**Material provided**
+ + +
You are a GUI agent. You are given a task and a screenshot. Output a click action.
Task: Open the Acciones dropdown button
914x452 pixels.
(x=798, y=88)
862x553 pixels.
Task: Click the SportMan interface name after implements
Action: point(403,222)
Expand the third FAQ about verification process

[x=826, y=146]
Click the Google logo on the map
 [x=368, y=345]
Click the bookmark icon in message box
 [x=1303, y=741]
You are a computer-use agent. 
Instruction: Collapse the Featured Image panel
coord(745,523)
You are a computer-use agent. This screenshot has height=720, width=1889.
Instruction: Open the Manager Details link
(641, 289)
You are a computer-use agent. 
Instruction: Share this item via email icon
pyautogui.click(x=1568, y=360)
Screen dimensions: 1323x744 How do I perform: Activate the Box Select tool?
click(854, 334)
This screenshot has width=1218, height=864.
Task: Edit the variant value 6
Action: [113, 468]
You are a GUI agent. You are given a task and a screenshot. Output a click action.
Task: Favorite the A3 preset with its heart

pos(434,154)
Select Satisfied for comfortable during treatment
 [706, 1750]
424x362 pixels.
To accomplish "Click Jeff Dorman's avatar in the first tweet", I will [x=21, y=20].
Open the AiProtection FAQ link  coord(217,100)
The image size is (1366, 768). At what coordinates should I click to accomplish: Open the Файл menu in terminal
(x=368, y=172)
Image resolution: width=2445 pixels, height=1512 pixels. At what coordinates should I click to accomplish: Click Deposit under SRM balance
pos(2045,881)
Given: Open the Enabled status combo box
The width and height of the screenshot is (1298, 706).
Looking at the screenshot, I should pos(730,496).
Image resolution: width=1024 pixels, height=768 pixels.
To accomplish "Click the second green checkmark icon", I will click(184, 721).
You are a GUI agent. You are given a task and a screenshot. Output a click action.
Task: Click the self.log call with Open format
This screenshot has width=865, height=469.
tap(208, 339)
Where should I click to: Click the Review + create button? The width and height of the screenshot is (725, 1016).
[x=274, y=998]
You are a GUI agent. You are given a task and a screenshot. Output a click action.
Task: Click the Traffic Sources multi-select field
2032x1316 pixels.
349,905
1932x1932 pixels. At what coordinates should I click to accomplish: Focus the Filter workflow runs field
+ + +
**Written problem**
Rewrite the listing from the line that has "Screen dimensions: 1323x744" through the line that has "pos(434,154)", with "heart" changed to "star" and everything else left as it is.

**Solution for this exercise**
Screen dimensions: 1323x744 How do I perform: Activate the Box Select tool?
click(854, 334)
This screenshot has width=1218, height=864.
Task: Edit the variant value 6
Action: [113, 468]
You are a GUI agent. You are given a task and a screenshot. Output a click action.
Task: Favorite the A3 preset with its star

pos(434,154)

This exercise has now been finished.